Yatra Daanam: The groom and his family travel to the bride’s place of residence or the venue of the wedding after praying to Lord Ganesha and giving daana or alms to Brahmins to ward off evils. It is also considered auspicious to break a coconut before commencing the trip.

Other than these pre-wedding functions, other smaller functions also take place in the homes of the bride and groom which include praying to kula-devatas or family deities, erecting a panda kaal or a bamboo pole with plantain-covered decorations outside their homes after special prayers for the smooth conduct of the wedding and the applying of mehendi or henna for the bride and other ladies of both the families with the groom also applying some henna symbolically.

Now let’s go to the main ceremonies, which are included in the two-day event

Receiving the groom’s party: In country-side weddings in the olden times, the groom’s party used to be welcomed at the boundary of the bride’s village with the nadaswaram being played.
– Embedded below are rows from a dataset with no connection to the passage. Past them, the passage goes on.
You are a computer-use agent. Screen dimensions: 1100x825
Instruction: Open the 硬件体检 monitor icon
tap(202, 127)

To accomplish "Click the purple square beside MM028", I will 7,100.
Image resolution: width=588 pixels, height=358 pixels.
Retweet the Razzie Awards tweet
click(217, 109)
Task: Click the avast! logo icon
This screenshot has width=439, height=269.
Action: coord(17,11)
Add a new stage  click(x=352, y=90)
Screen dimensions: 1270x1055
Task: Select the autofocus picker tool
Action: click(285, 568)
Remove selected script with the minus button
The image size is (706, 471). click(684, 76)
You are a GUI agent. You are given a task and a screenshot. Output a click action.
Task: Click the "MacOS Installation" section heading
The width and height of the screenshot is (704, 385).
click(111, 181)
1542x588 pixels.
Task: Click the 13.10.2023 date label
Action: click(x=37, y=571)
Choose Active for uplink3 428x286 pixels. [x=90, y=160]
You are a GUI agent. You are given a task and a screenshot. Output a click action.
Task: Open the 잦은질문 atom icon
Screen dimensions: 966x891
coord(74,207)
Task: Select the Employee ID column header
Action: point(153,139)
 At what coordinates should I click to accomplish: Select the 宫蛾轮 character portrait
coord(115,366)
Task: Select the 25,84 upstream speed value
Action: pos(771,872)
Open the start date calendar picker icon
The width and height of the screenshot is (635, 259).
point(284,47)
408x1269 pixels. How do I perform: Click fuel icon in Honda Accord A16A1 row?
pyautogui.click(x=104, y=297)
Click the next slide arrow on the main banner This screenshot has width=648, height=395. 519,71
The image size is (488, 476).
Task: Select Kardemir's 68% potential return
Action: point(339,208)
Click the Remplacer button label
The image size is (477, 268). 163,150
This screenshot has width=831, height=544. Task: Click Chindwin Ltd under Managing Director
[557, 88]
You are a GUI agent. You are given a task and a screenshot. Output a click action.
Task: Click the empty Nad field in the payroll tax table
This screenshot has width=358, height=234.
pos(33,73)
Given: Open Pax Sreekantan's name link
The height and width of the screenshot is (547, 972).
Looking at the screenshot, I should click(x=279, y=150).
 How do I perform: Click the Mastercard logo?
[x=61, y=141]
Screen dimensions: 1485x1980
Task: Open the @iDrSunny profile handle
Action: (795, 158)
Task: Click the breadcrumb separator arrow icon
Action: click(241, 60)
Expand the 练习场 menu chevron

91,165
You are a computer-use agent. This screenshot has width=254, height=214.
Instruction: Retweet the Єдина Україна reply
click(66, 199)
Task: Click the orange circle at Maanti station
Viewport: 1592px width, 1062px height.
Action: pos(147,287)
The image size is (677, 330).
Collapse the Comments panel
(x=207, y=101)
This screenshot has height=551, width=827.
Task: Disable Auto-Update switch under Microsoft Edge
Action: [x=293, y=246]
I remember a wedding we went to when I was about six where the bride was my father’s maternal cousin and the bride was his paternal cousin. We initially stayed in a smaller town before going to the village where the wedding was to be held. Almost at the village, my grandfather wondered about the same thing, about whether there would a welcome committee at the entrance of the village since we were the groom’s party at that point. Today, the groom’s party is ceremonially received at the entrance of the wedding venue by the bride’s parents and relatives with coconuts, flowers and a thamboola with two decorated conical structures called paruppu thengai kutti which is made out of jaggery, lentils and coconut.

Vratham: This is a Vedic ritual that involves the groom taking permission from his father who is his first Guru to end his Brahmacharya Vratha or bachelor life and get married to lead the life of a Grihastha. Both the bride and the groom are made to perform certain samskaras or philosophies and a sacred string of protection called Kaapu or raksha is tied to the wrists of the bride and the groom after the chanting of Vedic mantras to protect them from all evil spirits.

The Sprinkling of Paligai: This ritual originally involved planting a row of trees by the families of the bride and the groom. Over time, the actual planting of trees has given way to germinated seeds of nine kinds of pre-soaked grains being sowed in five clay pots each for the bride and the groom’s side. These seeds are sowed into these clay pots along with the sprinkling of milk mixed with water by married women from both families with prayers for a long and happy married life for the couple and blessings for their progeny.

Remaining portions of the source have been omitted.